/---

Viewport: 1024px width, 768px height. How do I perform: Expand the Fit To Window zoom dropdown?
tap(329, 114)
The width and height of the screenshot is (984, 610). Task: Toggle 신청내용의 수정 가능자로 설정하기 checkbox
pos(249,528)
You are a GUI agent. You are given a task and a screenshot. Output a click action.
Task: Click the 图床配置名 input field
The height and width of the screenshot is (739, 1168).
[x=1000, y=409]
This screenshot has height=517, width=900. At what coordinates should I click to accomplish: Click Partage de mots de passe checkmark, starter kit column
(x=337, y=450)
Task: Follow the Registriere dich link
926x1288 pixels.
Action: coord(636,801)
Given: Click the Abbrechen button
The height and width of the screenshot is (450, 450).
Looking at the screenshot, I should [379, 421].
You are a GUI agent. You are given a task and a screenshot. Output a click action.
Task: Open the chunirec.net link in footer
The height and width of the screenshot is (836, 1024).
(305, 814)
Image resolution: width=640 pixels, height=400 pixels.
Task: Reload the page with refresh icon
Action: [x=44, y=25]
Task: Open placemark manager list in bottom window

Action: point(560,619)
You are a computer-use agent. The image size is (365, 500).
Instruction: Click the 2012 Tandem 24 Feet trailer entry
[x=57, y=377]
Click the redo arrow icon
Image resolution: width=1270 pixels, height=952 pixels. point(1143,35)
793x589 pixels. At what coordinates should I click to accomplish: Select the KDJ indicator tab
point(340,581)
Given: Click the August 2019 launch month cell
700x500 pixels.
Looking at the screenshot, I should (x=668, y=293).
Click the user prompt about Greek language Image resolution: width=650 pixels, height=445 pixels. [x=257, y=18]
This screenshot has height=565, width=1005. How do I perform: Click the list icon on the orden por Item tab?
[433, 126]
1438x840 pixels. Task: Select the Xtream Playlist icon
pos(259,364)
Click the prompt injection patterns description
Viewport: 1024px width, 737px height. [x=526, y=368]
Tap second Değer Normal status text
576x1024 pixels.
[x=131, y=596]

\---

**THE TASK**
In the records above, find each line with the string "link" and list it.

**RESULT BELOW**
Task: Follow the Registriere dich link
Task: Open the chunirec.net link in footer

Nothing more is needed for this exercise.